We know that 60 percent of plaintiffs’ counsel and more than 24 percent of defense counsel turn down settlements only to find at trial that settlement was a better deal. On average over a very wide range of cases, plaintiffs received nearly $50,000 less at trial — not accounting for all the costs and fees it took to get there. And, although defendants made settlement errors in fewer cases, the costs were nearly 20 times greater when they did err. Obviously the cost of misjudgment is substantial. Why are these mistakes made. The answer is cognitive bias and in this case, I have coined the phrase “Clientthink.” This is a variant of Irving Janis’ Groupthink, the problem that creates a kind of tunnel vision in which only light can be seen and information that might be readily visible is blocked by positive thinking. This occurs because both lawyer and client start with a very specific perspective and digest incoming information with their blinders on. A mediator can help by providing a way to take a different view, to assess facts differently and to undertake a case premortem that may lead to a more realistic assessment of the value of the case.

For a more detailed discussion, check out publications on this website.

NJ Mediation Confidentiality

New Jersey has an important new case that mediators and advocates in mediation should be aware of: Willingboro Mall Ltd. v. 240/242 Franklin Avenue Associates LLC , A-4589-09. The headlines in the news focus on the fact that it held an oral settlement reached in mediation may be enforceable if subsequently memorialized by a writing :”We hesitate to interpret the writing requirement of Rule 1:40-4(i) so rigidly that it becomes an impediment to resolution of a matter through mediation.”

I would like to focus on a different point in the case — the mediator’s privilege not to testify.

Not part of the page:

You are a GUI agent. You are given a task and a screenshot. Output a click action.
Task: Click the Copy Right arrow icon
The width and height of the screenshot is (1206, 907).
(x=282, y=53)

New Jersey has adopted a mediation privilege in its rules of evidence:
New Jersey Rule of Evidence 519 entitled “Mediation Privilege” provides that a mediation communication is privileged and shall not be subject to discovery or admissible in evidence in a proceeding unless waived or precluded under limited circumstances. However, the parties to a mediation may expressly waive the privilege, and in the case of the privilege of a mediator, it may be expressly waived by the mediator.

The evidence rule expands New Jersey Court Rule 1:40-4 “Mediation – General Rules” which include a “confidentiality” provision. It mirrors several provisions within the New Jersey Uniform Mediation Act, N.J.S.A. 2A:23C-1 to 13.

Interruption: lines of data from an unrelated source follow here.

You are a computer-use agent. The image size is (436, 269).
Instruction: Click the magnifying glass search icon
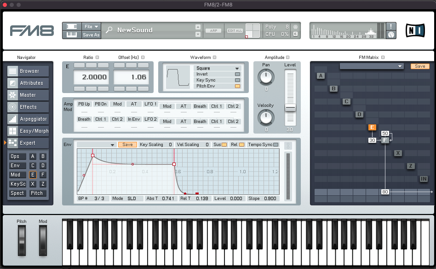[x=109, y=30]
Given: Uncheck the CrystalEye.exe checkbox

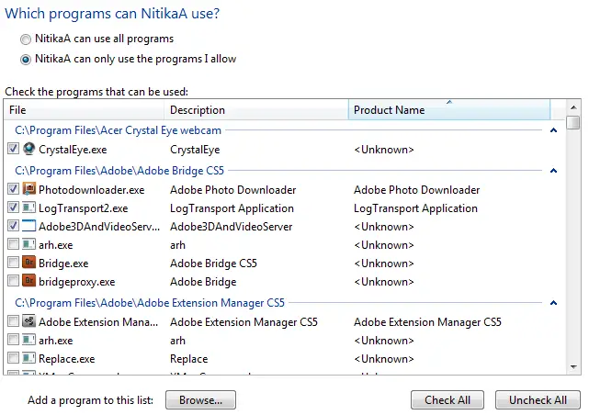Looking at the screenshot, I should pyautogui.click(x=13, y=149).
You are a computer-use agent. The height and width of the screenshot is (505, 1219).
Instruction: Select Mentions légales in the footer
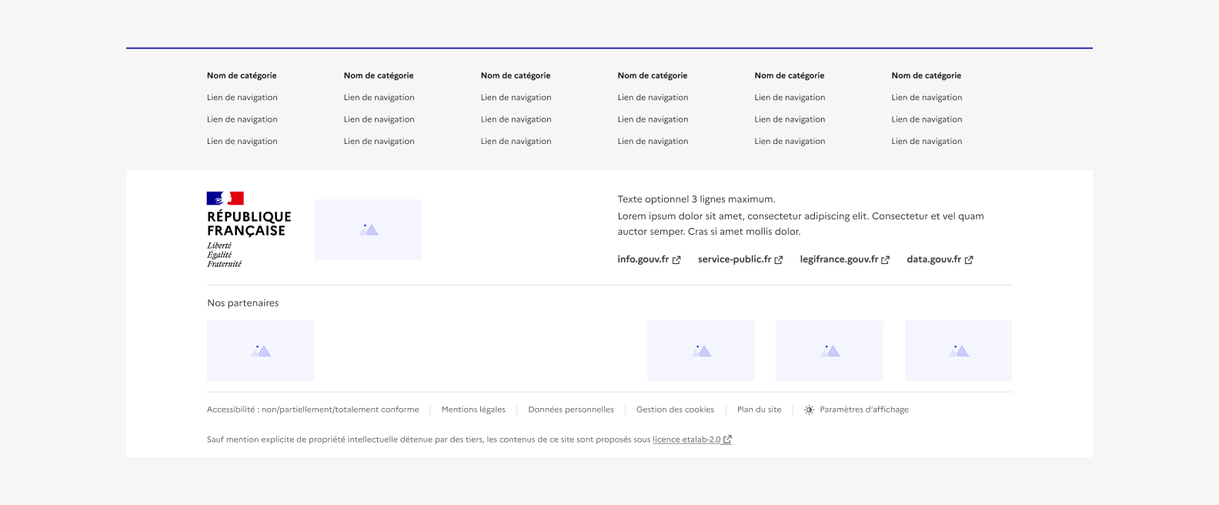(473, 410)
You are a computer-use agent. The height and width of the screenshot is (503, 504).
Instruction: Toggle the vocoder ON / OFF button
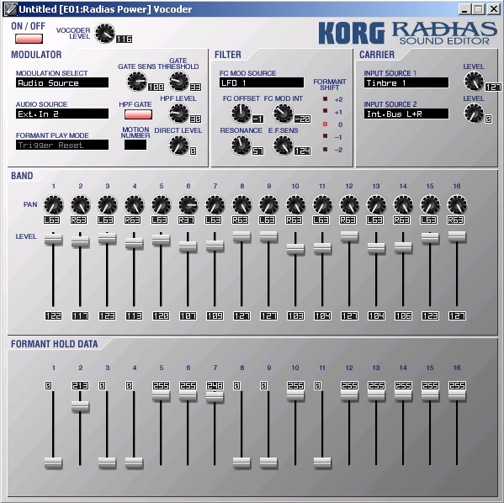point(29,39)
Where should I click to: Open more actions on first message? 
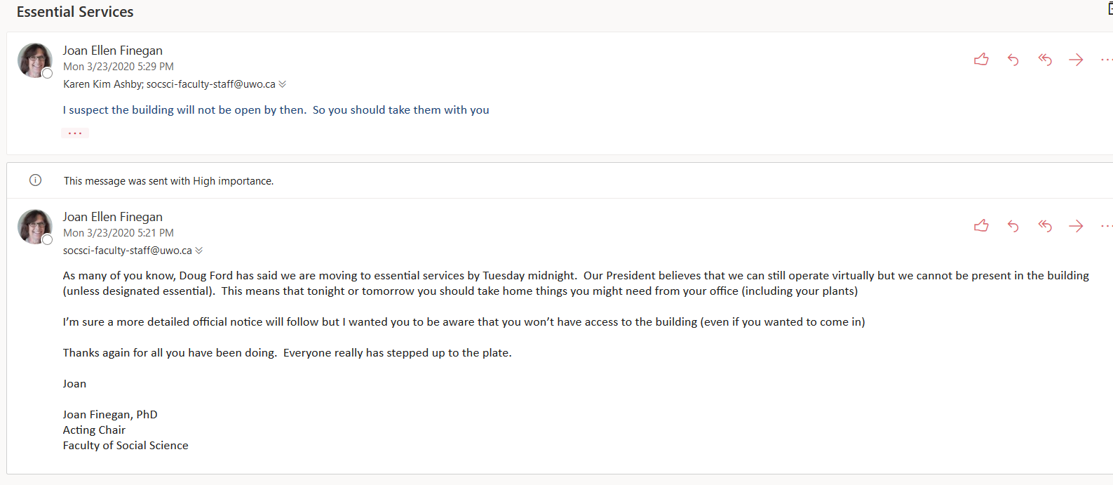1106,60
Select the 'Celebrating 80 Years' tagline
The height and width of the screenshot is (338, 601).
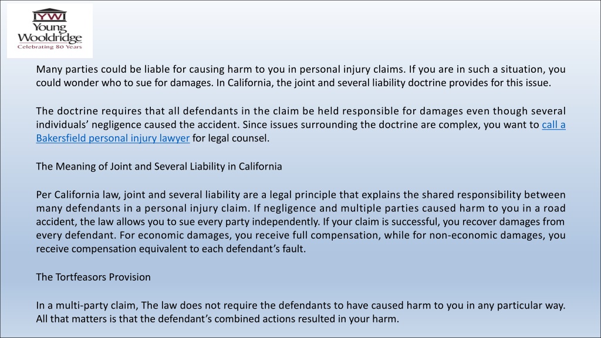tap(49, 47)
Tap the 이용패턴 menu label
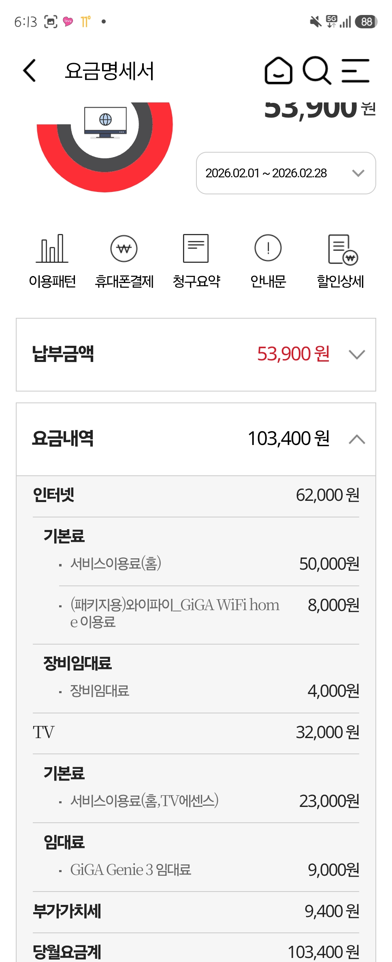392x962 pixels. tap(52, 281)
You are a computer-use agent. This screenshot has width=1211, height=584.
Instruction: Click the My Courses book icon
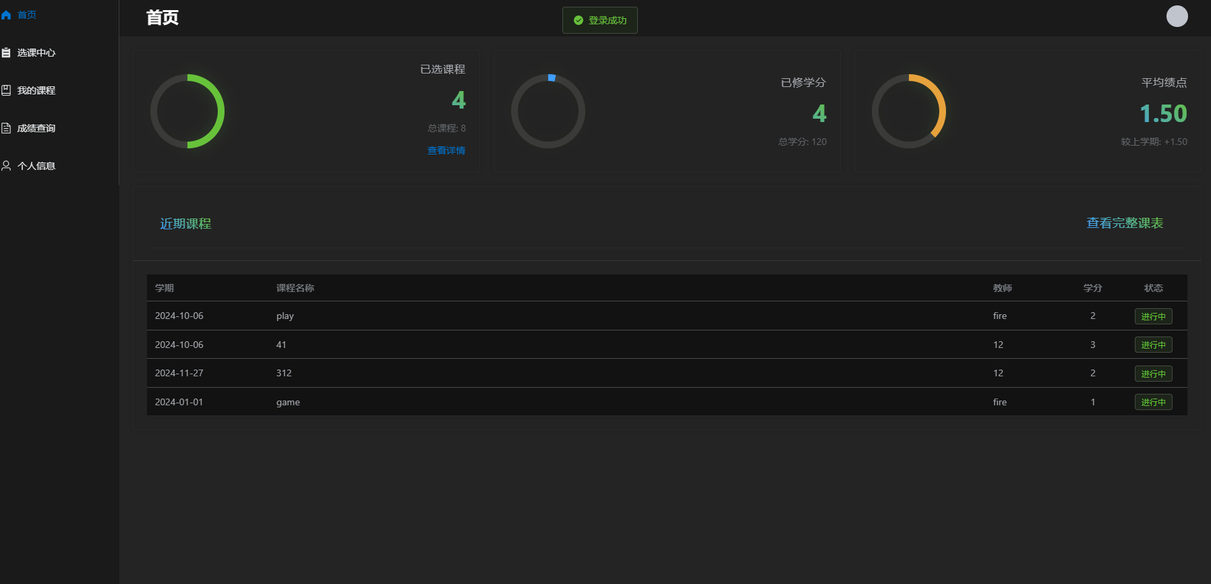(6, 90)
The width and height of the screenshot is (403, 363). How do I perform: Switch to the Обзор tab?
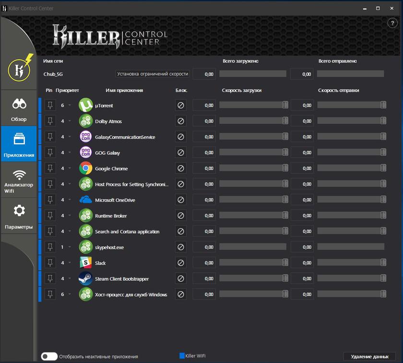19,109
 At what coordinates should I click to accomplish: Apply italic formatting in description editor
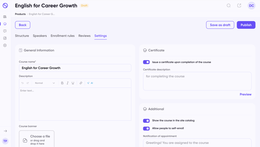[68, 83]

In Willingboro the defendant’s counsel sent an email with a draft memorandum of understanding subsequent to the mediation and also undertook to put moneys in escrow — There was no signed writing. But there was a 4-day hearing on a 1-day mediation that resulted in the enforcement of the oral agreement commemorated by an unsigned writing. The court held that all parties and the mediator waived the privilege:

“Here, defendants first breached the confidentiality of the

proceeding by supporting their motion to enforce the settlement

with a certification from the mediator. Thereafter, the

mediator was deposed and testified at trial. The extent of the

waiver was the subject of rulings by Judge Bookbinder during the

deposition of the mediator and at trial by Judge Hogan. We do

not understand any argument advanced by plaintiff to contest

those rulings.”

This is not a good outcome for a mediation or for confidentiality. The clear lesson for mediators is make sure there is a signed writing at the close of the successful mediation, consider asking the parties to draft an agreement or key terms in advance (without monetary terms), and enter into a confidentiality agreement with the parties before the mediation providing that they will not call the mediator as a witness.